Um dos processos é o de Patrícia Ribeiro, de 28 anos, que nasceu Nuno Ribeiro e ficou conhecida pela participação no grupo musical Onda Choc. Patrícia fez a última operação em Novembro de 2008, mas tem a audição marcada para 23 de Março, que agora poderá ser adiada se o decreto regulamentar da nova lei for entretanto publicado.

A nova lei define que têm legitimidade para mudar de sexo os portugueses maiores de idade a quem seja diagnosticada perturbação de identidade de género. Os casos deverão ser decididos no prazo de oito dias.
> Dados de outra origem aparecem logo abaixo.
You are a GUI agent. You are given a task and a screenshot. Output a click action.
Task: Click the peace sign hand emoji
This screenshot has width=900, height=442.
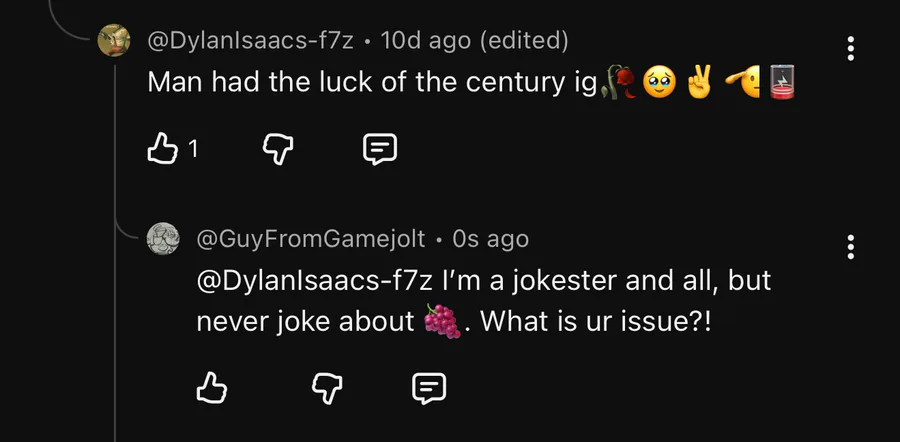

Fica também determinada a "natureza secreta" do procedimento e outras situações como a mudança de sexo no seio de um casal, em que deverá haver consentimento do outro cônjuge.

Operações no SNS Embora o Ministério da Saúde ainda não tenha comentado o fim das operações no SNS com a reforma de João Décio Ferreira, os Hospitais Universitários de Coimbra já garantiram que vão assegurar as cirurgias no futuro.

O serviço de psiquiatria decidiu enviar um cirurgião para fazer formação no estrangeiro em Abril.

Ao i, João Décio Ferreira disse ontem não ter sido contactado para participar na formação e questionou a opção do SNS, que ainda não divulgou o local de formação ou o custo desta deslocação. "Tínhamos equipas internacionais a vir ver o nosso trabalho a Lisboa", disse. Actualmente, há 20 casos de transexuais com operações pendentes e ainda outros nove casos em apreciação na OM.